Initiatives include advancing precision medicine in Israel, promoting humanities research and teaching, upgrading teachers' professional development, Arab employment, advancing excellent Arab students in Science and Technology, advancing marine ecosystems and river rehabilitation.

==History==
Yad Hanadiv commemorates Baron Edmond James de Rothschild ("Hanadiv Hayadua" – “The well-known benefactor”), and continues the spirit and legacy of the Rothschild Family. The Foundation was established in its current form in 1958. Its first chairperson was Dorothy de Rothschild, who served in this position until 1988. In 1989 Lord Jacob Rothschild was appointed chair. In 2018, the Hon. Dame Hannah Rothschild DBE CBE assumed the position of chair and Lord Rothschild became Yad Hanadiv's president, a role he held until his death in 2024. The Foundation is guided by a Board of Trustees led by the Rothschild family. As of 2025, the Chief Executive of the Foundation is Professor Yigal Mersel.

==Projects==
===Past projects===
Yad Hanadiv was instrumental in the construction of the Knesset building and the Supreme Court of Israel, and in the establishment of Israeli Educational Television, The Open University, The Centre for Educational Technology, Centre for Science Education (HEMDA), MANOF Youth Village, The Jerusalem Music Centre at Mishkenot Sha’ananim, The Institute for Advanced Studies, The Water Research Institute at the Technion, The Environment and Health Fund, The Israel Institute for School Leadership (Avney Rosha), the GuideStar Israel database of non-profit organizations, and other institutions.

===Ongoing projects===
- The Academic Excellence Programme aims to nurture a diverse group of outstanding individuals in the sciences and arts, and to enhanceing the impact of academic excellence on Israeli society.
- The Environment Programme workes to improve the health and resilience of ecological systems, in natural, agricultural and urban areas, for the benefit of people and nature.
- The Early Childhood Programme focuses on raising the quality of care for infants and preschool children from lower socio-economic backgrounds and high-risk populations.
- The Arab Community Programme is dedicated to supporting the integration of young Arab women and men into the Israeli economy and society.
- The Education Programme strives to support quality formal and informal educational opportunities for elementary and middle- school children from lower socio-economic backgrounds.

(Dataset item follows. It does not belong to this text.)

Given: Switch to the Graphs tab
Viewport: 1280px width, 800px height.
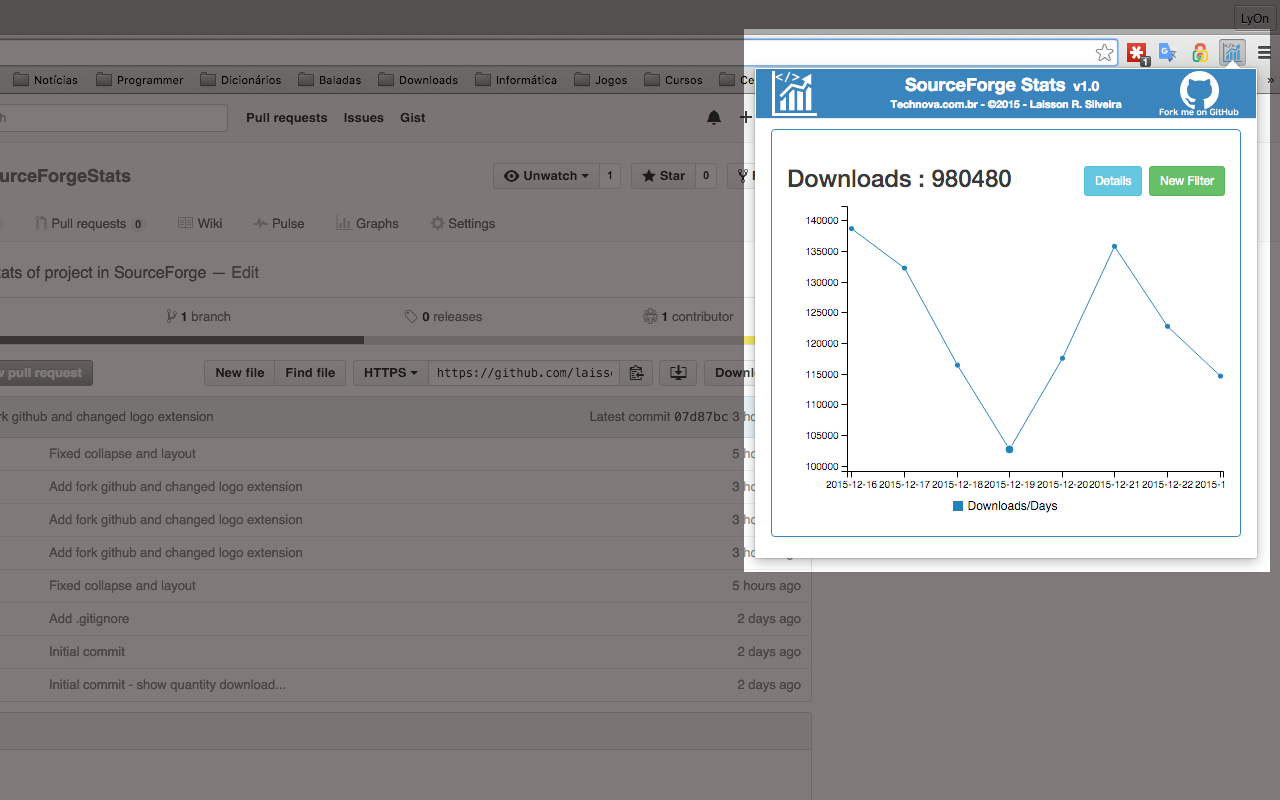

==Prizes and Fellowships==
The Foundation grants prizes and fellowships through several programmes:
- The Rothschild Prize, awarded biennially in recognition of original and outstanding published work in Mathematics/Computer Sciences and Engineering, Chemical Sciences and Physical Sciences, Life Sciences, Jewish Studies, Humanities, Social Sciences and the Arts.
- The Rothschild Fellowship awarded to outstanding young researchers who seek to pursue postdoctoral studies outside Israel.
- The Rothschild Prize in Education in memory of Max Rowe.
- The Michael Bruno Memorial Award launched in 1999 to encourage outstanding researchers at the beginning of their scientific careers, was granted directly by Yad Hanadiv between 1999 and 2011 to promising researchers who had achieved exceptional distinction in their fields. Since 2002,the award has been conferred by the Israel Institute for Advanced Studies at The Hebrew University of Jerusalem, with the ongoing support of Yad Hanadiv.

== National Library of Israel ==
Yad Hanadiv's support for the National Library renewal includes funding, for construction of the new National Library building on a triangular plot facing the Knesset building, which was donated by the Israeli government. The new building, which opened its doors to the public in 2023, was designed by the Swiss firm of Herzog & de Meuron.